Missing Mister Wingfield: Part 2
Standish went silent, adjusted her spectacles, and read. She moved her lips for the first few words, then caught herself.
Though she would never say so, Tracy was thankful that Principal Standish wasn’t in love with her. From the moment she’d transferred here, all those years ago, they’d all treated her like some kind of golden child. How miraculous she was for having survived the divorce of her parents, the marriage of her mother to another woman, how astounding that, despite all the trouble in her life, she’d not only survived, but thrived. Tracy remembered the first spelling test she’d taken here on the Cape, back in the third grade, how the teacher has applauded the emotionally bruised child for spelling knight correctly on her first try. How hard it must be to string six letters together—some of them silent!—when your soul was as black and blue as hers. Tracy could still feel that teacher’s hands on her shoulders, the sympathetic squeeze. She could still feel the fire in her cheeks as she tried not to look any of her new classmates in the eye.
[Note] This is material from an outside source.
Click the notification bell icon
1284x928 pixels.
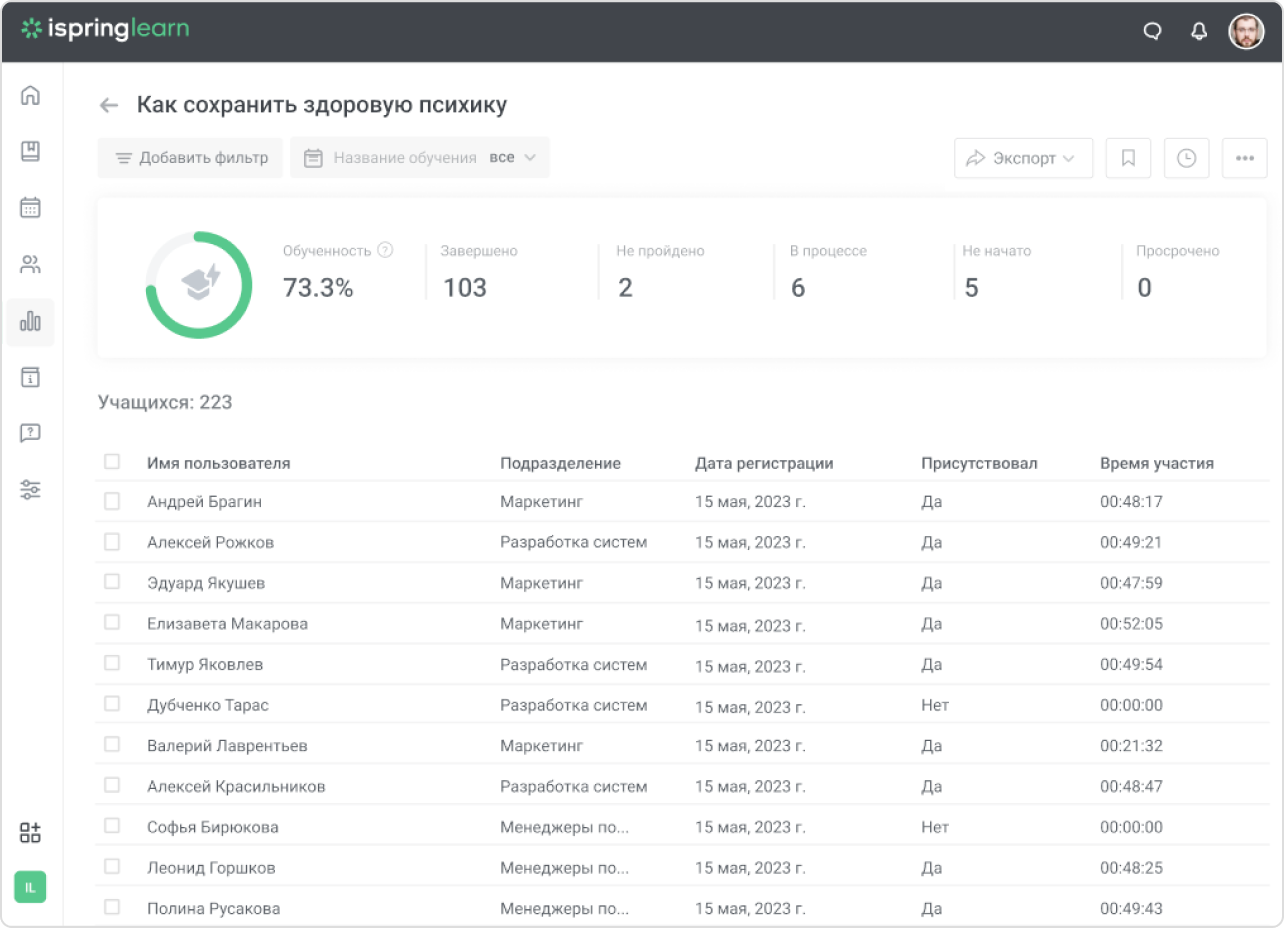[1199, 31]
“Which Mr. Wingfield?” Standish asked. “The son or the father?”
Tracy smirked, then thought better of it and ducked her head. Damned pompousness coming out again.
“The father,” said Standish, closing the book.
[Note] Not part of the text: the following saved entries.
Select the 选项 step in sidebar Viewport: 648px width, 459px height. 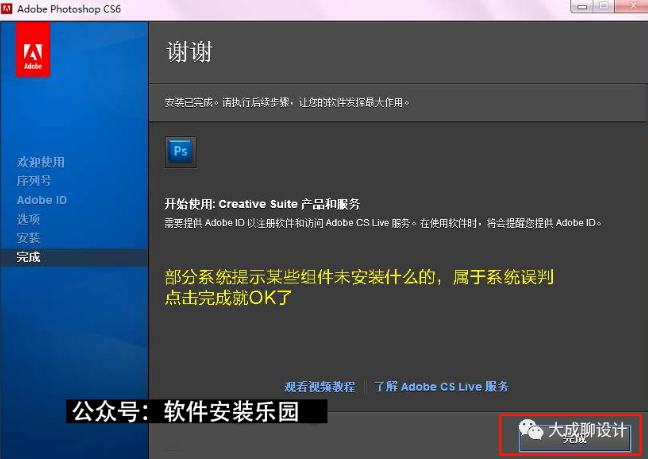[x=28, y=219]
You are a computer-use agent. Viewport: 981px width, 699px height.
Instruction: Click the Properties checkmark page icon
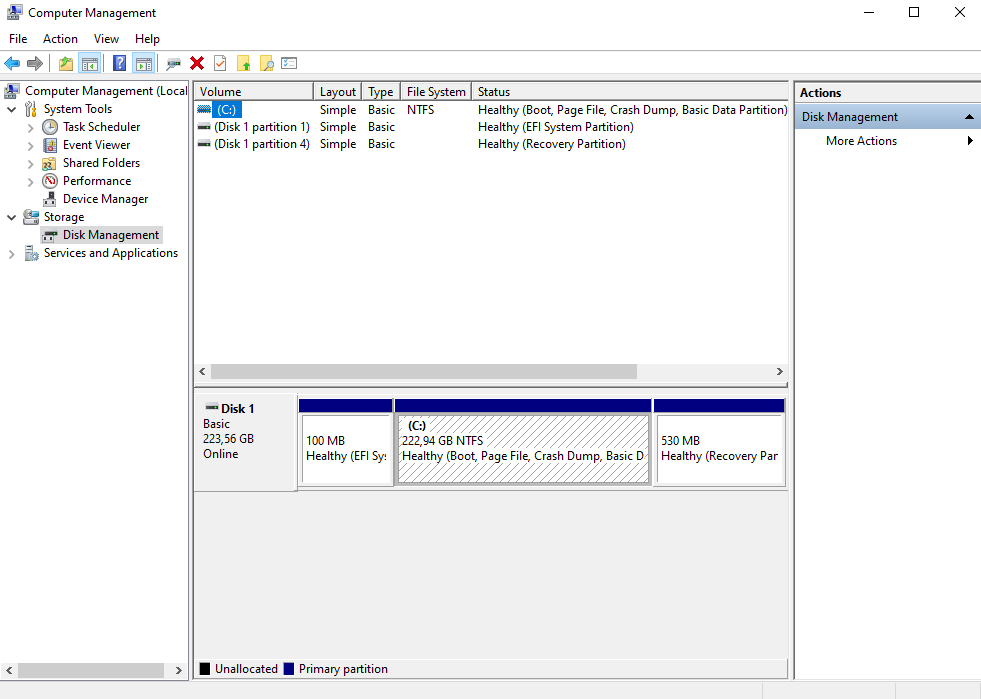(220, 64)
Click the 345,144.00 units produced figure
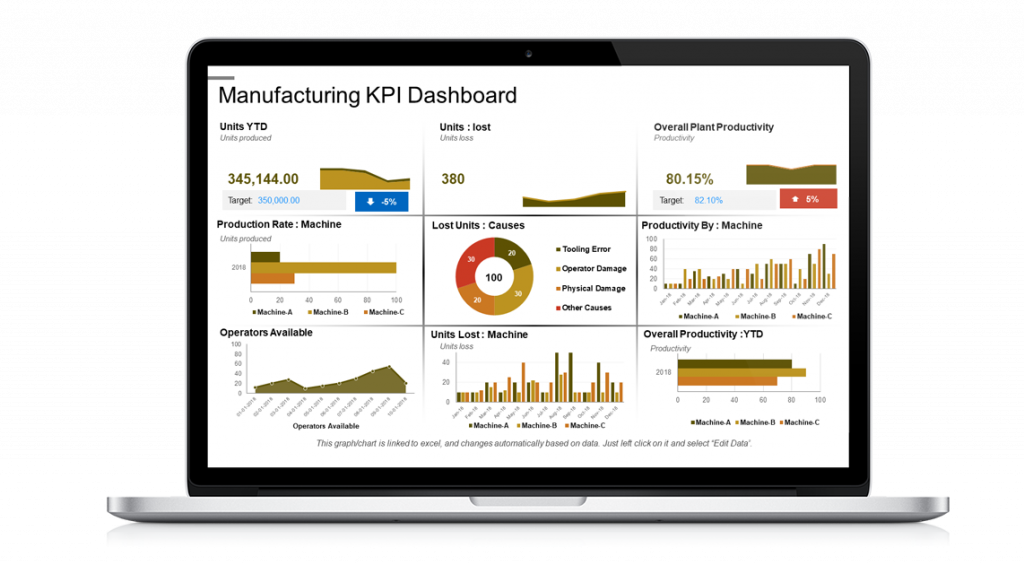 [262, 179]
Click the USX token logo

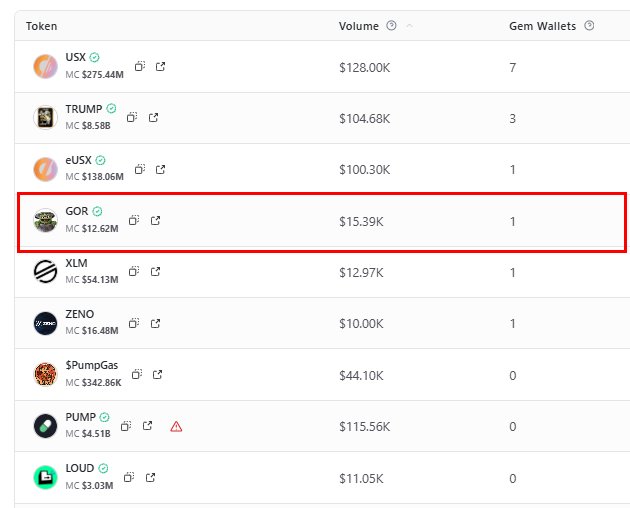pos(46,66)
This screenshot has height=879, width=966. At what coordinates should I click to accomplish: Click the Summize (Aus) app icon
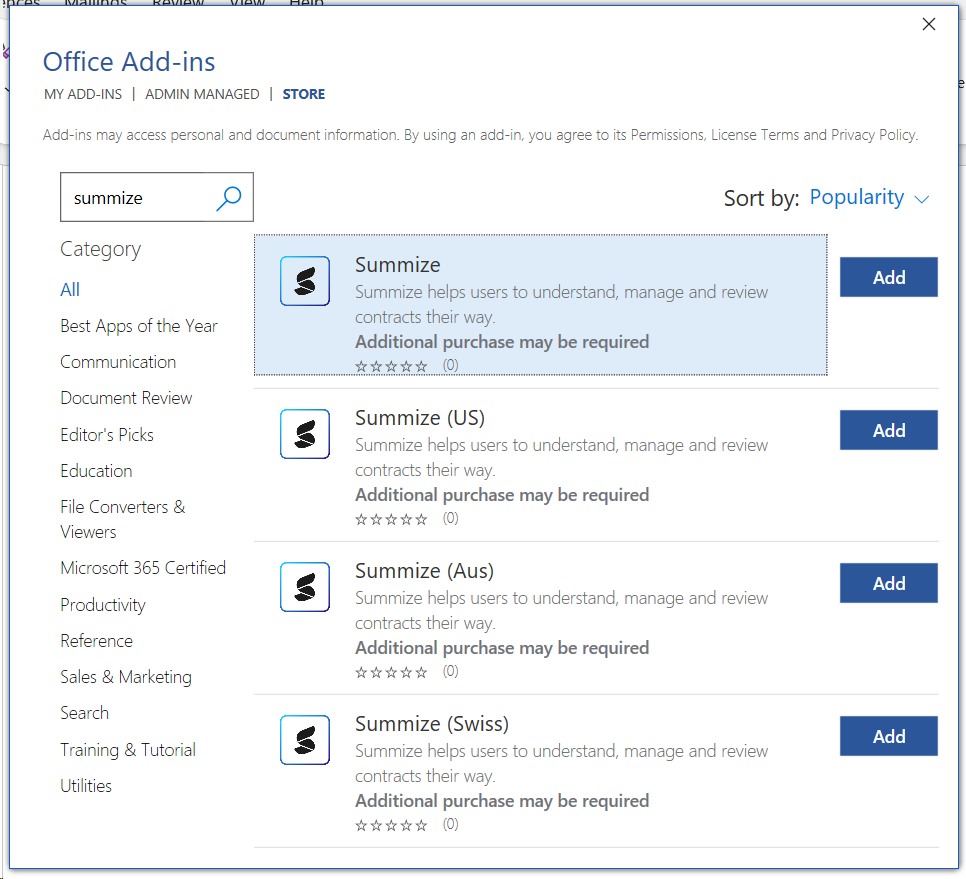click(304, 587)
“Most people forget he’s there,” said Tracy.
“But he isn’t,” said Standish. “And that’s the point.”
On one of his visits home from Hawaii a few years before, Tracy’s uncle Michael had taken her into Cambridge to see a play one of his college housemates was putting on at some derelict building just outside the ivy-covered walls of Harvard. It wasn’t a theater, this place; it was more like an old house. But that was perfect, Uncle Michael told her, “exactly what this guy’s been imagining since the first time he read the script.”
The script, of course, was The Glass Menagerie, and Tracy traced the abstract lines on its cover, the dog and the giraffe and all the rest, as Michael covered his ears on the Green Line, the ceaseless whine of the subway car driving him batty.
While they changed trains at Park Street, Michael, rubbing at his temples, told her about the thing he was most looking forward to. “The photo of the father,” he said.
“The father?” Tracy asked him. “What father?”
Michael laughed. “Everyone forgets about the father, but my pal, the director, he wrote his whole thesis on the dude.”
“There’s no father, Uncle Michael.”
“Yeah,” said Michael. “That’s why he’s so important.”
Tracy recalled little of the forgettable production, but she would never forget the comically large portrait of the smiling soldier in the doughboy’s cap, his toothy grin frozen in sepia forever. It hung above the mantle of the working fireplace, which roared throughout the show, and it was so big that the stage lights actually obscured the top of his head, his hat.
“On purpose,” Michael had told her. “All on purpose.”
Maybe, Tracy had thought, but she realized even then, even as young as she was, that a decision made on purpose could be a bad decision just the same.
“Do you miss your father?” Standish asked.